17. En revanche, l'annulation de la décision portant interdiction de retour sur le territoire français implique que le signalement aux fins de non-admission de Mme D C soit effacé du système d'information Schengen. Il y a lieu d'enjoindre au préfet de procéder à cet effacement, dans le délai d'un mois à compter de la notification du présent jugement.

Sur les frais de l'instance :

18. Mme D C a été admise, à titre provisoire, au bénéfice de l'aide juridictionnelle.

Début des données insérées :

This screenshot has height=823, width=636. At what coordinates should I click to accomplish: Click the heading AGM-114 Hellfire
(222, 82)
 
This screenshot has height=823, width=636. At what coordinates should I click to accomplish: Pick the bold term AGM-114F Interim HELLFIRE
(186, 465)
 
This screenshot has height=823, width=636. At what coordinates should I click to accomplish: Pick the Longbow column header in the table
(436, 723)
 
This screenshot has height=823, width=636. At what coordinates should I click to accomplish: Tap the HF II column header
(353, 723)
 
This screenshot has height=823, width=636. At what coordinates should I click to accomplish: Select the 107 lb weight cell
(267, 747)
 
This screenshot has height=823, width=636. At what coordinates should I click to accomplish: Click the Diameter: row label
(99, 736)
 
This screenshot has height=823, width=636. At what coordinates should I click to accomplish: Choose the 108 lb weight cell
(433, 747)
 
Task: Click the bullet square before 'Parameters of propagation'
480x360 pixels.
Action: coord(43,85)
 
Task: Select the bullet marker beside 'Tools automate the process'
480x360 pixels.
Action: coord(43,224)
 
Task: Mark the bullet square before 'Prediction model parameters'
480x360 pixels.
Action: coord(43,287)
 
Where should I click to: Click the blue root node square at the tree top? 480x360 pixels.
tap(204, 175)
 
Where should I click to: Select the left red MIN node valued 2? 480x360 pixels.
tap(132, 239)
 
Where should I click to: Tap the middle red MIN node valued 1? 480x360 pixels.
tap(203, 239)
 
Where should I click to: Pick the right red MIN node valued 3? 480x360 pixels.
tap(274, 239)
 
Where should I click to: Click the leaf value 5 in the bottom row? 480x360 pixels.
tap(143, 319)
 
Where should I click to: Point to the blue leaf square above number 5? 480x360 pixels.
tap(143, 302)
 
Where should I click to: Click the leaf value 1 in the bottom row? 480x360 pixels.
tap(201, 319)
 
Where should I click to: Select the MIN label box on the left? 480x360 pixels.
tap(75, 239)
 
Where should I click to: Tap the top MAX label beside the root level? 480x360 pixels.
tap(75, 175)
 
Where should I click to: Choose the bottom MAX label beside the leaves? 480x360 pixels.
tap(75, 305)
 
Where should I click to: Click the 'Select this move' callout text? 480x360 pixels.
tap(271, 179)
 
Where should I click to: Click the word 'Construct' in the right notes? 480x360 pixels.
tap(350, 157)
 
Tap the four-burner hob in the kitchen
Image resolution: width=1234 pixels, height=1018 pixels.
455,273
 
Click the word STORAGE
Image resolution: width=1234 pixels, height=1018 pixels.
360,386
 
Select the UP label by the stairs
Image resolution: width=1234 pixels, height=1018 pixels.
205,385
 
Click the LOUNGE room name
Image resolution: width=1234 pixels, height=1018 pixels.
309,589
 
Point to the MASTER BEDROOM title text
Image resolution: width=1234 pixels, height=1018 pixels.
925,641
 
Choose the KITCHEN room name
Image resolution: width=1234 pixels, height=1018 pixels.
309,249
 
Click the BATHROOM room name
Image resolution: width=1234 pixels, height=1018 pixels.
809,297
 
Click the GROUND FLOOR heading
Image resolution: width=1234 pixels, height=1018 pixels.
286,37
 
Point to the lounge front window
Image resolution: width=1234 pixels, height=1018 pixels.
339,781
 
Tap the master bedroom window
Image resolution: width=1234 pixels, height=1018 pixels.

Il y a lieu, dans les circonstances de l'espèce, de mettre à la charge de l'État, le versement d'une somme de 800 euros au titre des frais que Mme D C devrait y exposer, soit en application des dispositions de l'article 37 de la loi du 10 juillet 1991 et au bénéfice de Me Fauveau Ivanovic, avocate, dans le cas où le bénéfice définitif de l'aide juridictionnelle serait accordé à M. D C, et sous réserve alors que Me Fauveau Ivanovic renonce à percevoir la part contributive de l'État à l'aide juridictionnelle, soit en application des dispositions de l'article L. 761-1 du code de justice administrative au bénéfice de Mme D C, dans le cas où le bénéfice définitif de l'aide juridictionnelle lui serait refusé.

D E C I D E

Article 1er : M. D C est admise, à titre provisoire, au bénéfice de l'aide juridictionnelle.

Article 2 : La décision par laquelle le préfet de la Seine-Saint-Denis a prononcé à l'encontre de Mme D C une interdiction de retour sur le territoire français pour une durée de deux ans est annulée.

Article 3 : Il est enjoint au préfet de la Seine-Saint-Denis de prendre toute mesure propre à mettre fin au signalement de Mme D C dans le système d'information Schengen procédant de l'interdiction de retour du 30 août 2023 annulée, dans un délai d'un mois à compter de la notification du présent jugement.

Article 4 : L'Etat versera la somme de 800 euros dans les conditions mentionnées au point 18.

Article 5 : Les conclusions de la requête sont rejetées pour le surplus.

Article 6 : Le présent jugement sera notifié à Mme B E D C, à Me Fauveau Ivanovic et au préfet de la Seine-Saint-Denis.

Rendu public par mise à disposition au greffe le 15 novembre 2023.

Le magistrat désigné,

A. Löns La greffière,

I.Dad

La République mande et ordonne au préfet de la Seine-Saint-Denis en ce qui le concerne ou à tous commissaires de justice à ce requis en ce qui concerne les voies de droit commun contre les parties privées, de pourvoir à l'exécution de la présente décision.